東京都美術館にて「生活と芸術―アーツ&クラフツ展 ウィリアム・モリスから民芸まで」を見る

 先だって汐留で同じようにアーツ・アンド・クラフツの展示を見たことでもあり、いそいそと見に行って来たのだった。アーツ&クラフツ関連で共通の展示品も多かったが、都美術館ともなると規模が全然違うのだった。(その分枠を広げすぎて最後の1/4から1/3くらい「民芸」に割いてある、という構成になっちゃってるわけだが。)

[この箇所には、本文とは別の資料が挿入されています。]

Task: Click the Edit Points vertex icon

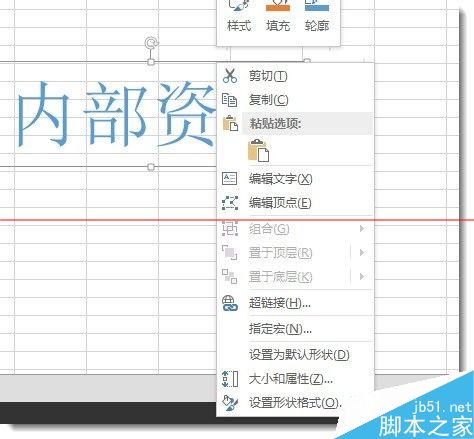Action: point(230,203)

 まあこれはこれで相当な見物でございます。汐留のと同様、というかそれ以上に対象を広げているので、「アーツ&クラフツ」と括ってもマッキントッシュグラスゴー派からウィーン分離派も結構点数を揃えているし、終盤は上記の通り日本の民芸運動なんである。柳宗悦らの。確かにモリスらのアーツ&クラフツに影響されて、ではあるんだけども、それぞれ結果として生まれた作品のラインナップを見ると、とても同じ括りでは語れないようなものであったり。

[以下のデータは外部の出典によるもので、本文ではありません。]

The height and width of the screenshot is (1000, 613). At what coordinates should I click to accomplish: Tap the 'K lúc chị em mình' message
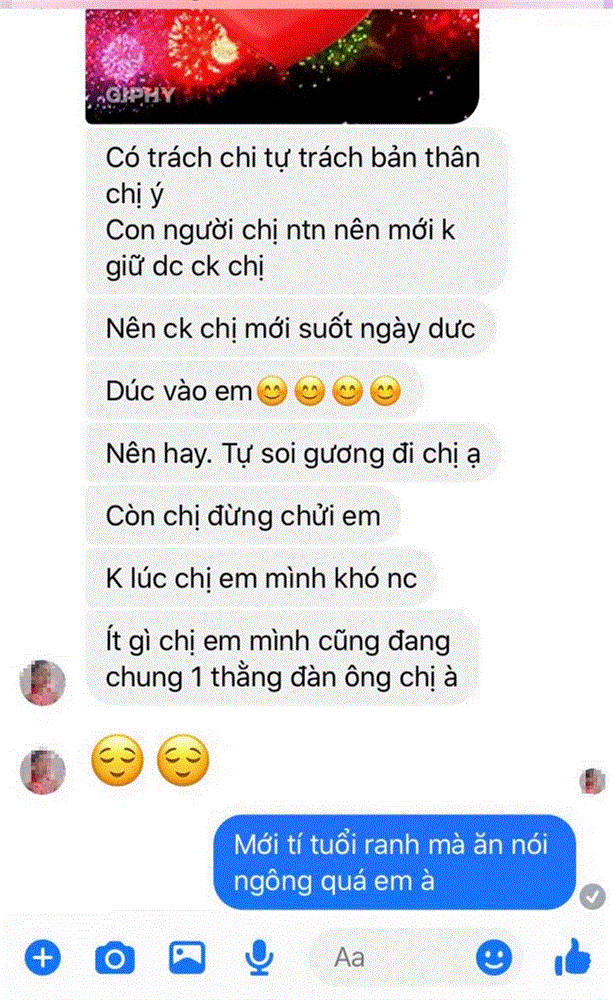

 しかしま、この流れで見て行くと、機械化大量生産と手工芸との間の反発と折り合いの歴史、という例が分かりやすくてよろしい。初期のアーツ&クラフツは、後のグラスゴー派やアール・ヌーボーやウィーン他の分離派に影響を与えたと言っても、その装飾のパターンも、ジャポニズムだと言う空間処理の方法も、それぞれ相当に違うものだし。
 おそらくその辺りをまとめてみせられた、というあたりがこの展覧会の価値ではなかろうかと思うことであった。